Workers in California and around the country are protected from sexual harassment in the workplace by Title VII of the 1964 Civil Rights Act, and the courts have recognized various types of this kind of harassment. Quid-pro-quo- sexual harassment takes place when workers are required to have sex or enter into romantic relationships with their supervisors in order to keep their jobs or secure some sort of benefit such as a promotion or raise. Sexual harassment also occurs when offensive behavior is tolerated and workplaces become hostile environments, and discriminatory hiring and promotion practices also violate Title VII.
A case involving female farm workers provides clear examples of all of these kinds of workplace sexual harassment. The attorney general of Washington state alleged in a federal complaint filed on April 26 that the women were coerced into having sex with their supervisor and routinely groped while going about their duties. The complaint also claims that the employer involved most likely knew about the ongoing sexual harassment and failed to put a stop to it.
The farm is also accused of discriminating against women during the hiring process by assigning them to work duties based purely on their gender, and the company is alleged to have retaliated against workers who complained about the harassment.
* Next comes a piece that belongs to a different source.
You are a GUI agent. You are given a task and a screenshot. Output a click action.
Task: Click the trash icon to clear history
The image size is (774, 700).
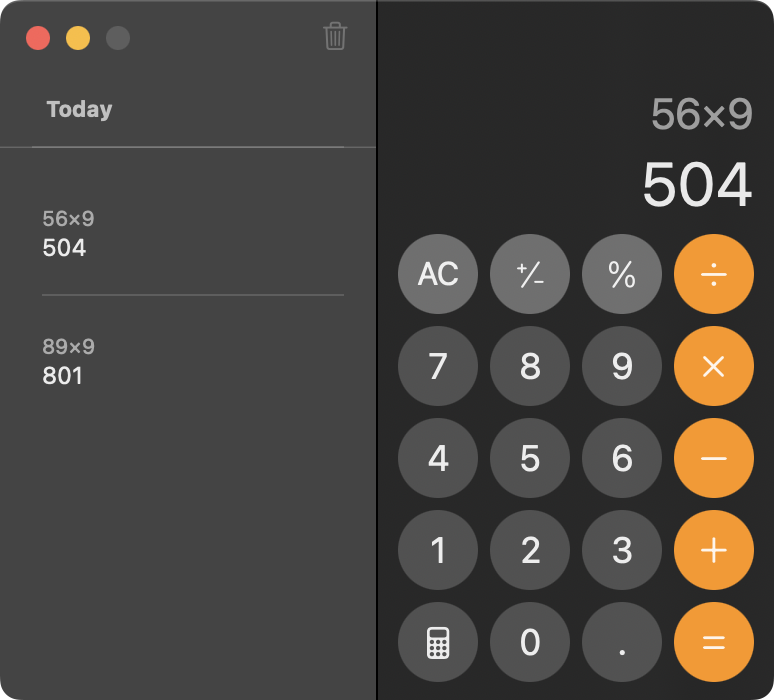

Employers may best protect themselves from this kind of litigation by taking these complaints seriously and responding appropriately.
The victims of sexual harassment are sometimes reluctant to take action, and attorneys with experience in this area may help them to make more informed decisions by explaining the factors that courts take into consideration when weighing these claims. Courts will generally consider how long the unlawful behavior has been going on, how severe it is and how it interferes with work performance.